Twistane (IUPAC name: tricyclo[4.4.0.0^{3,8}]decane) is an organic compound with the formula C_{10}H_{16}. It is a cycloalkane and an isomer of the simplest diamondoid, adamantane, and like adamantane, is not very volatile. Twistane was named for the way its rings are permanently forced into the cyclohexane conformation known as the "twist-boat". The compound was first reported by Whitlock in 1962.

==Synthesis==
Twistane has been synthesized in a variety of ways. The original 1962 method was based on a bicyclo[2.2.2]octane framework, an approach that has seen substantial optimization since. An alternate approach from 1967 publication relied on an intramolecular aldol condensation of a cis-decalin ketol.
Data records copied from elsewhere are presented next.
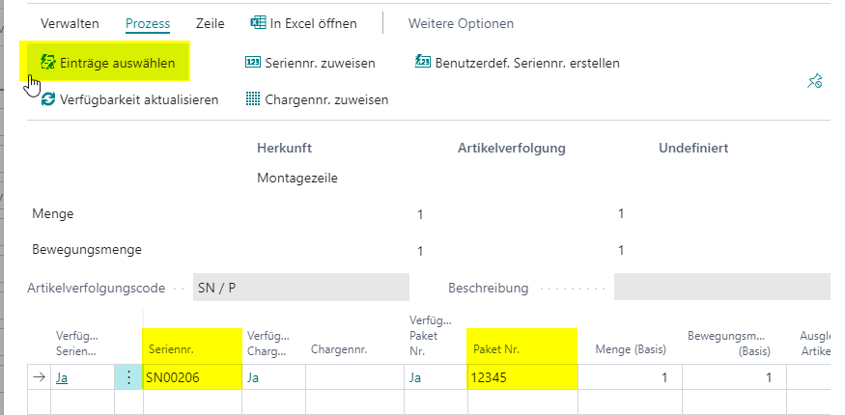Click the Ja link under Verfügbare Seriennr.
The height and width of the screenshot is (415, 845).
point(62,378)
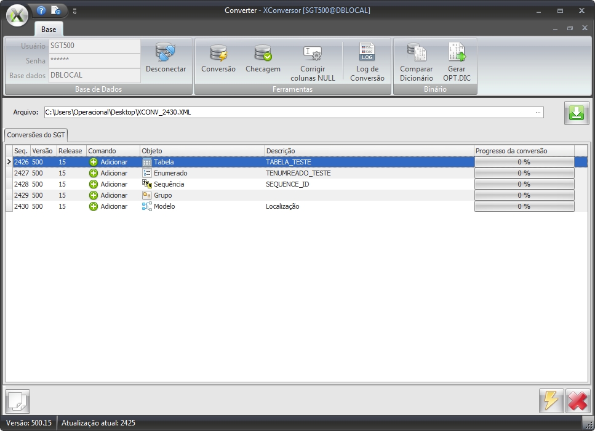This screenshot has height=431, width=595.
Task: Click the red X cancel button
Action: pos(577,401)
It is formed when basketane is hydrogenated.

The twistane core also forms from sodium mesitolate and bromoisoprene.

==Symmetry==
The only symmetry operation in twistane is rotation, and there exist three 2-fold axes as shown in the left picture. Thus the point group of twistane is D_{2}.
Although twistane has four stereocenters, it only exists as two enantiomers. This is because it is symmetric along its C_{2} axis.

==Polytwistane==
Polytwistane is a hypothetical polymer of fused twistane units awaiting actual synthesis.